Once the service ended, M noticed a girl his age in a frilly, bright pink dress. “You have a pretty dress,” he told her. She glared at him and hid behind her mother’s legs.
“That was nice of you to say, M,” I told him. I thought maybe the girl was just shy, till she asked (and not in a curious way), “Mommy, why is he chewing that thing?!”
Her mother shushed her and pulled her away.
M didn’t appear to notice, but I tried not to cry. I thought about saying something, but I don’t want to call attention to things he doesn’t notice.
For every person who acts shocked that M is autistic, we have instances like these, where other kids notice and don’t want to be around him. It’s heartbreaking. But what was more frustrating I think, was the mother’s response.
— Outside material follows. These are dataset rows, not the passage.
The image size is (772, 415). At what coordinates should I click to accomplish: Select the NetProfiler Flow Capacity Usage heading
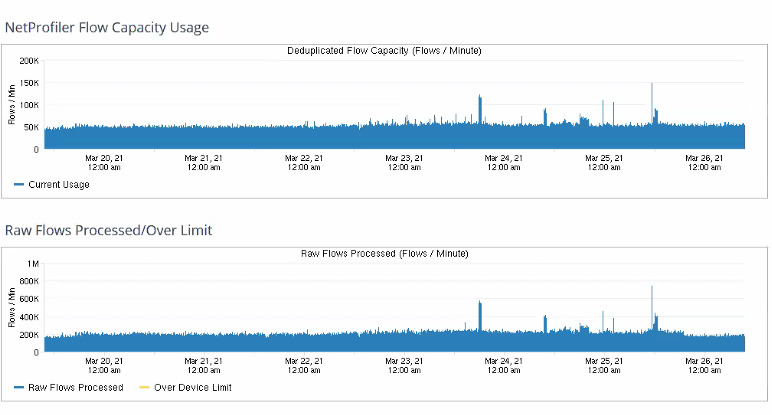tap(107, 27)
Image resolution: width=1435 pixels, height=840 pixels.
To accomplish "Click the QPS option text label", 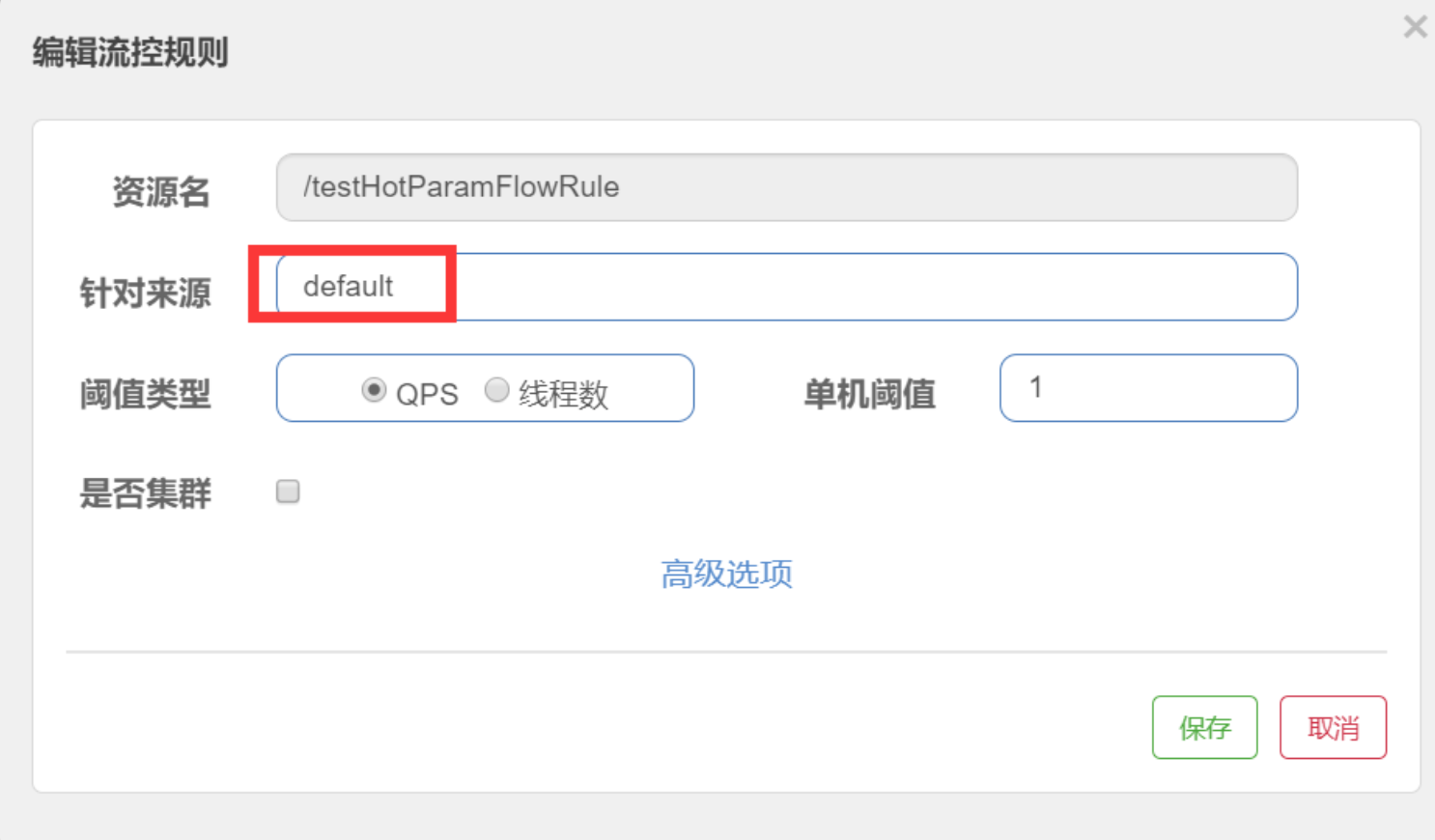I will (427, 394).
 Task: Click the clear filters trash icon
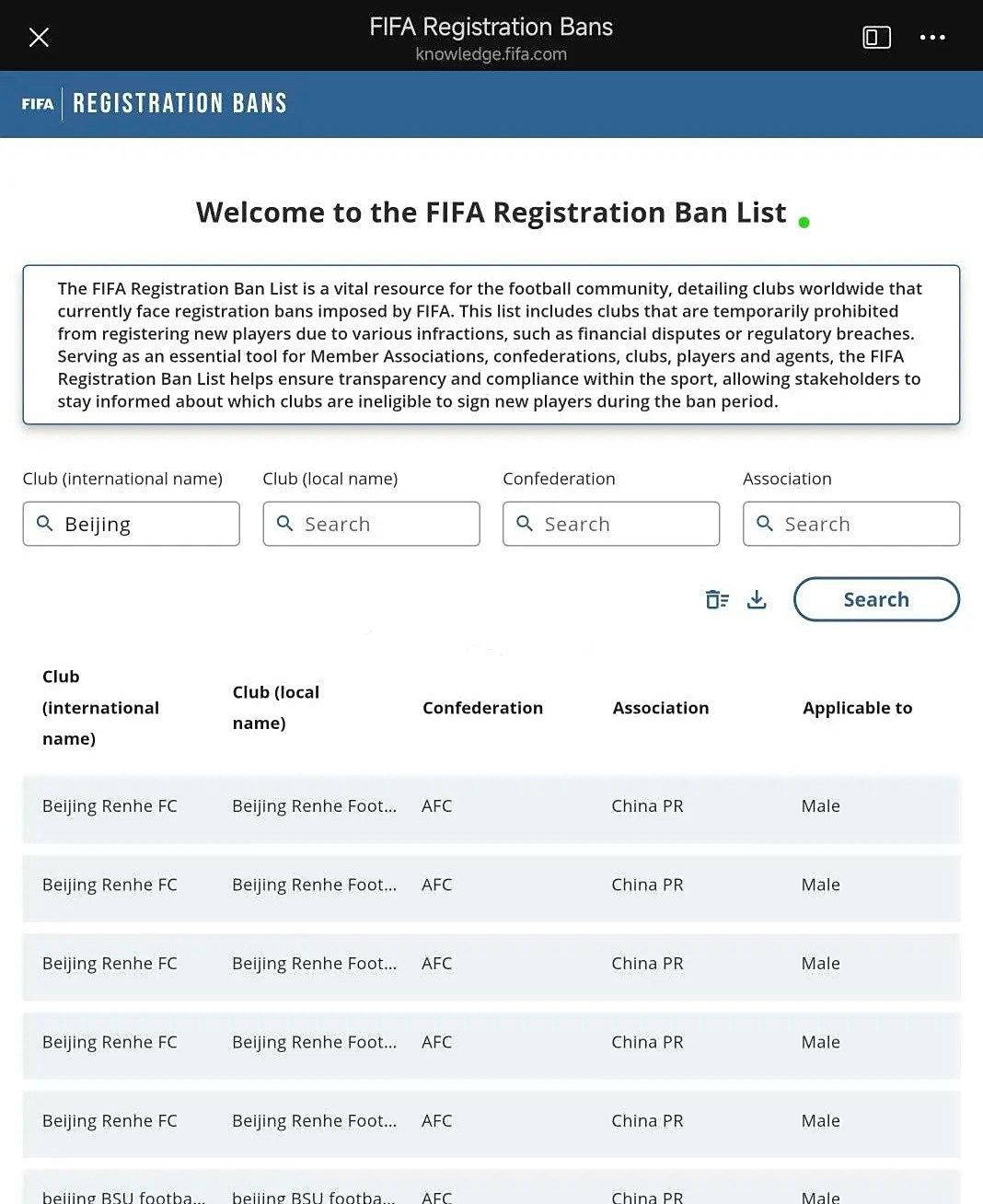717,599
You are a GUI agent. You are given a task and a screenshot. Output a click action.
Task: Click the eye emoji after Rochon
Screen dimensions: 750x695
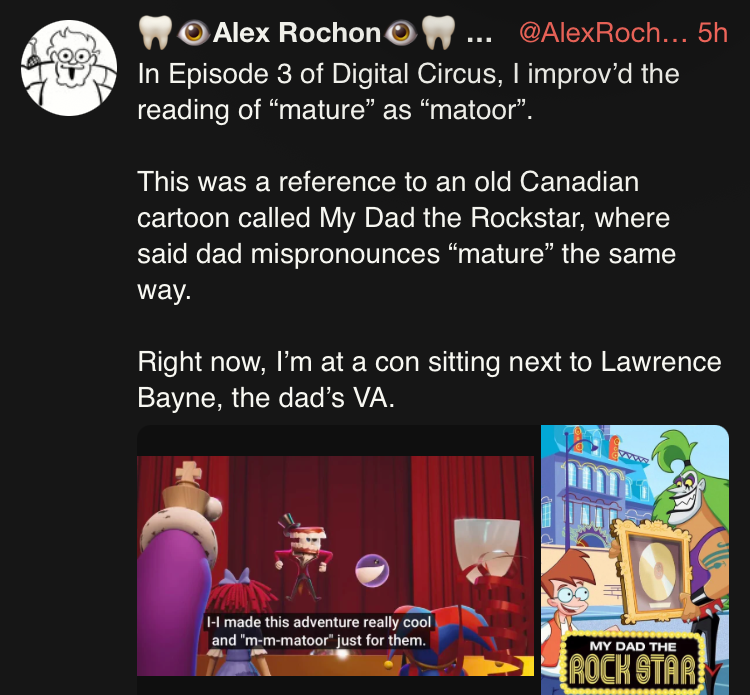coord(401,33)
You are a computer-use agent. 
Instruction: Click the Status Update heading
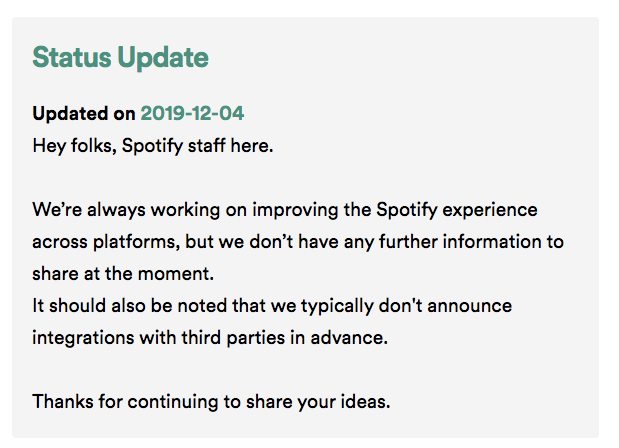(x=120, y=58)
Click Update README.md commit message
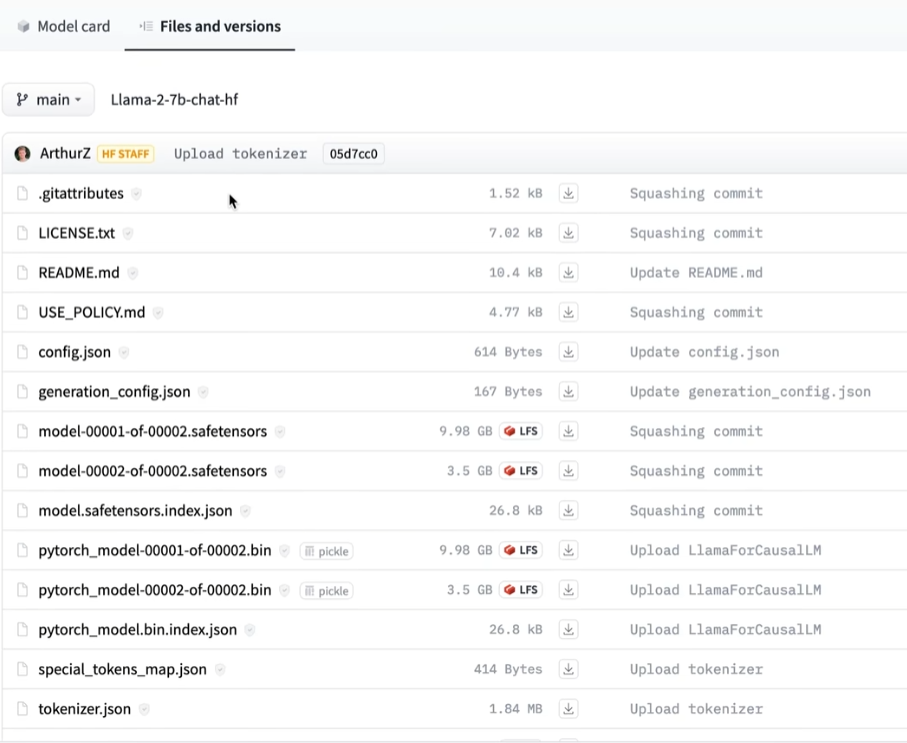 tap(695, 273)
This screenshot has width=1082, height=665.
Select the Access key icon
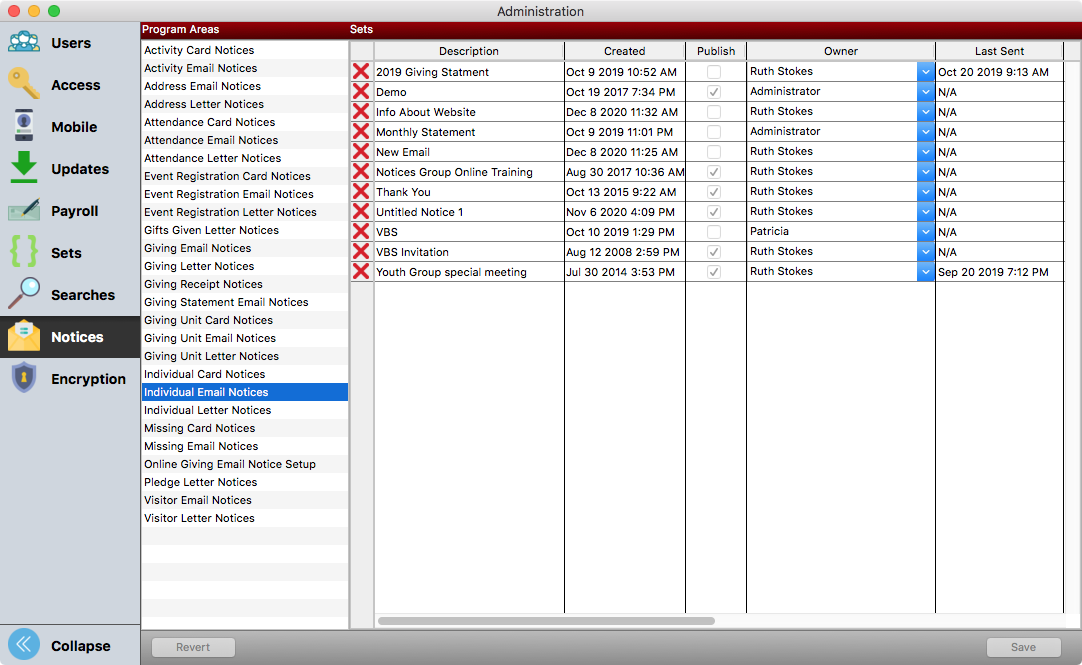coord(24,85)
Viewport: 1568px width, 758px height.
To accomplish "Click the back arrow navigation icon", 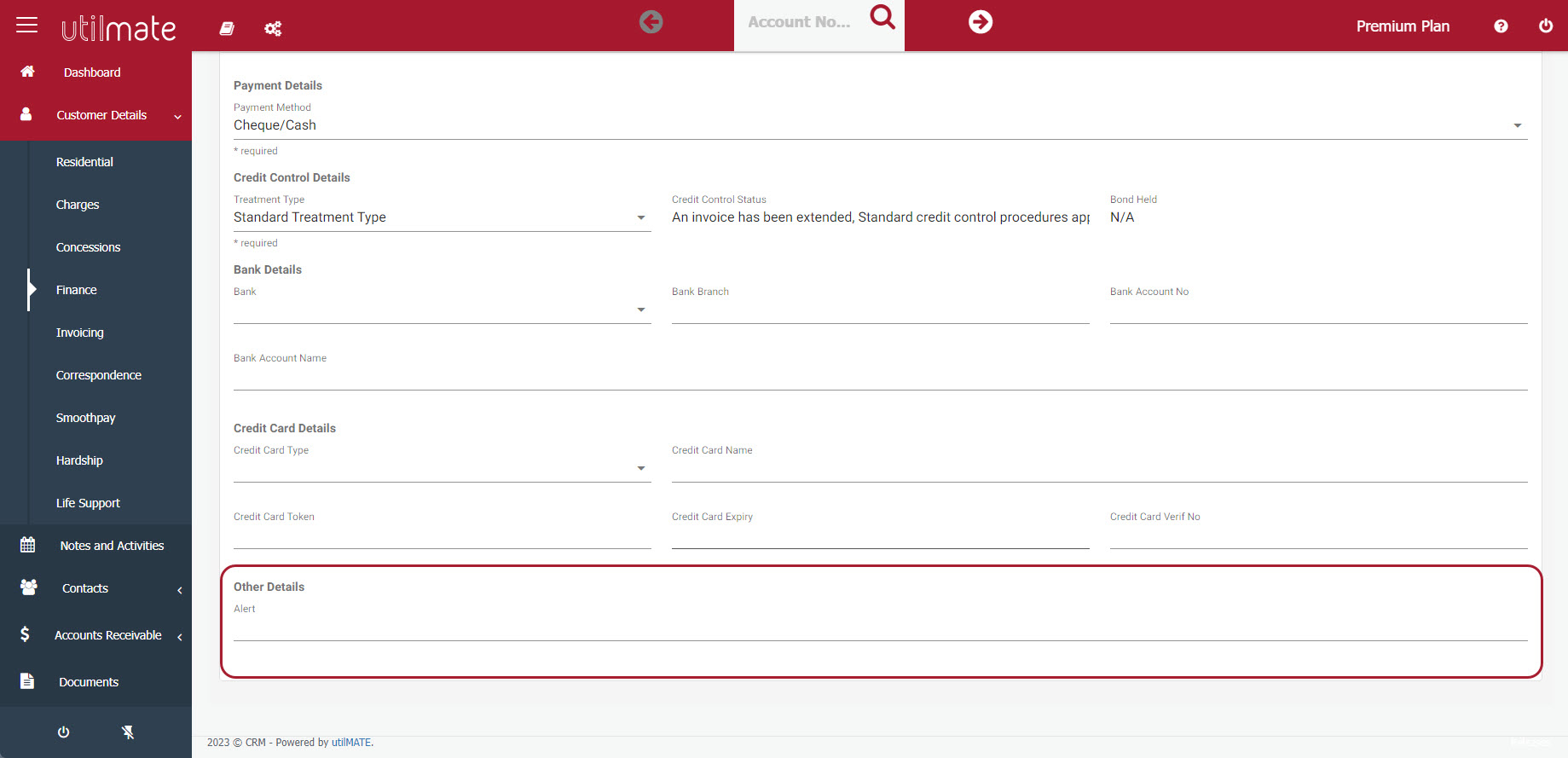I will click(651, 22).
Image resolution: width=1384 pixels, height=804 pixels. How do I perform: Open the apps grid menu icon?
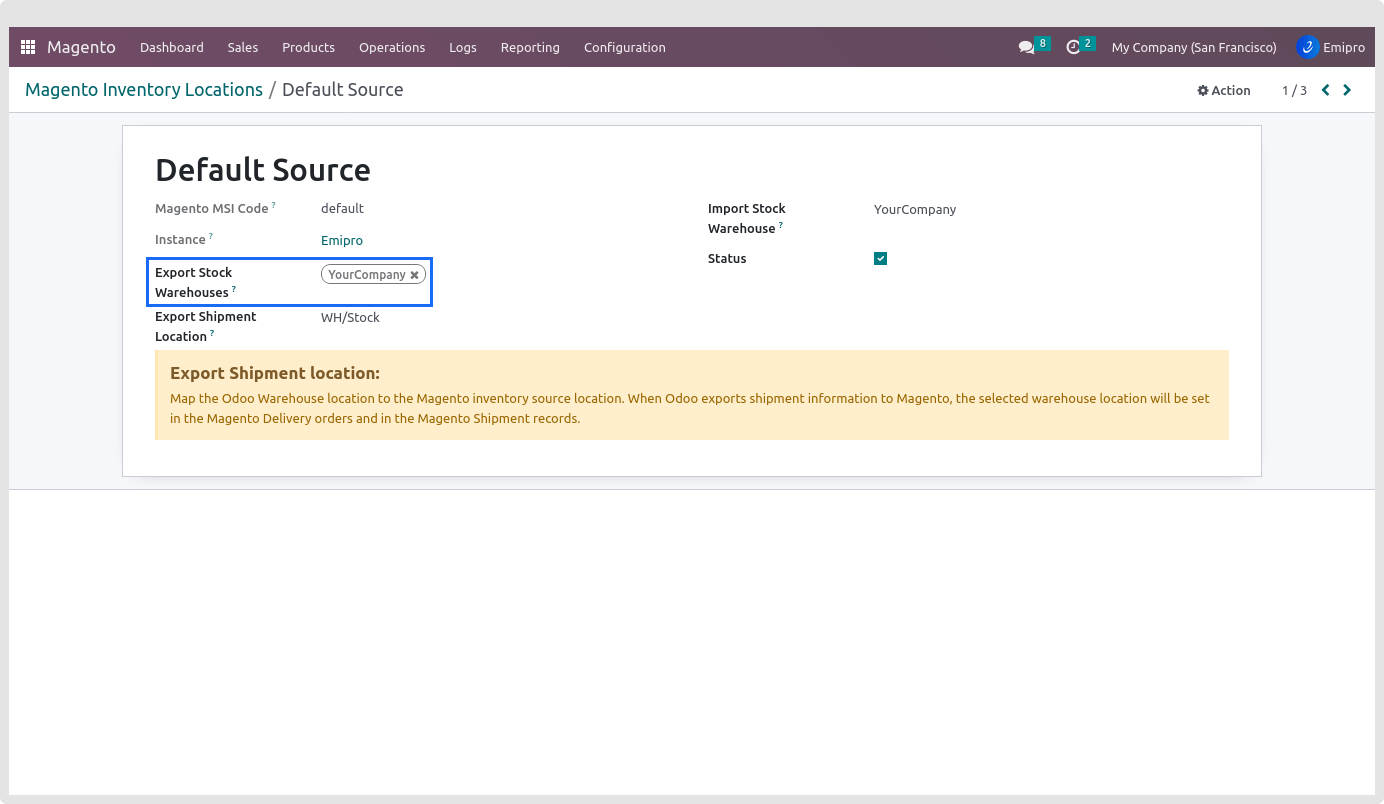pos(28,47)
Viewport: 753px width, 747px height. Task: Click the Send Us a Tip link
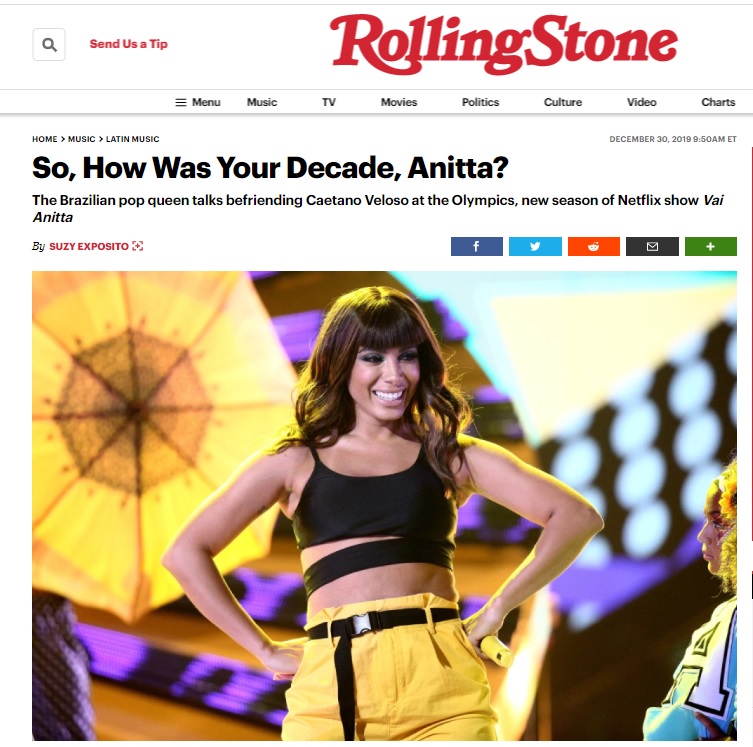coord(129,44)
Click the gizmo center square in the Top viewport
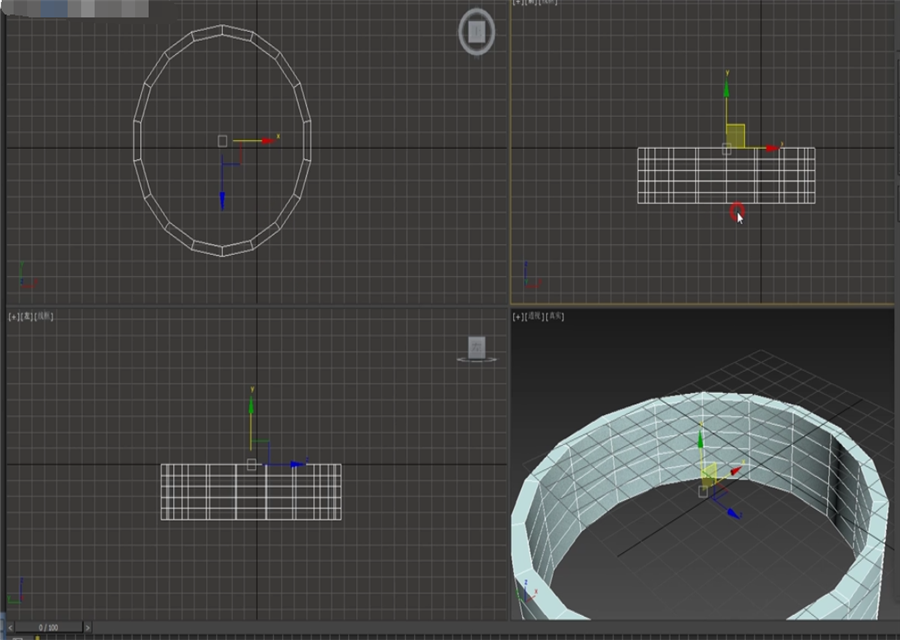 coord(222,139)
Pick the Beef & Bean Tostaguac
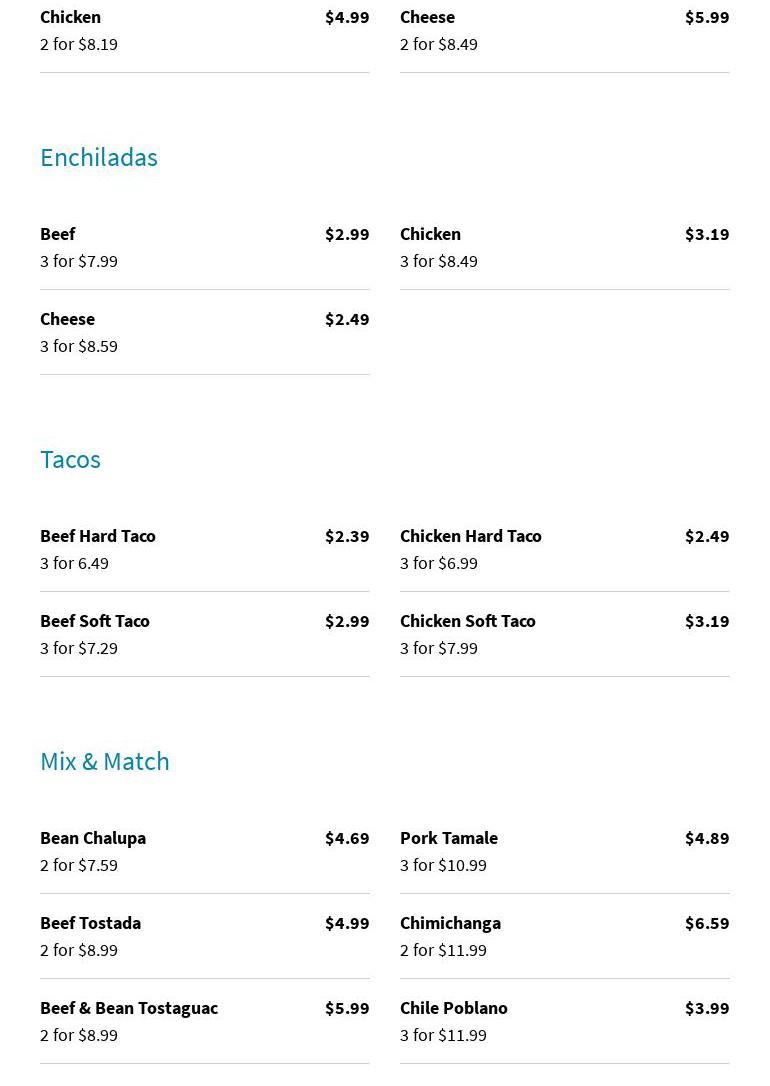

I get that talking about disability can be uncomfortable. I get that without experience, you might not know what to say. My plea to all you parents of typically-developing kids is this: Please do not shush your children and make this a taboo subject to talk about. In doing so, you create an air of mystery about disability, or even make it appear to be shameful or embarrassing.
In this situation, although asked in a rude way, it’s a legitimate question for a little kid to have. My son is hanging sideways in a chair with a necklace stuffed in his mouth, chomping away. It looks weird, I know. The best response here would have been “I don’t know, why don’t you ask him nicely?” M would have told her straight up. He’s not embarrassed about his chewlery. There’s no reason to be. But if not that response, the mother could have said “looks like a necklace,” or, “I don’t know but it makes him happy.”
Instead, a teaching opportunity was lost. The chance for a connection was lost.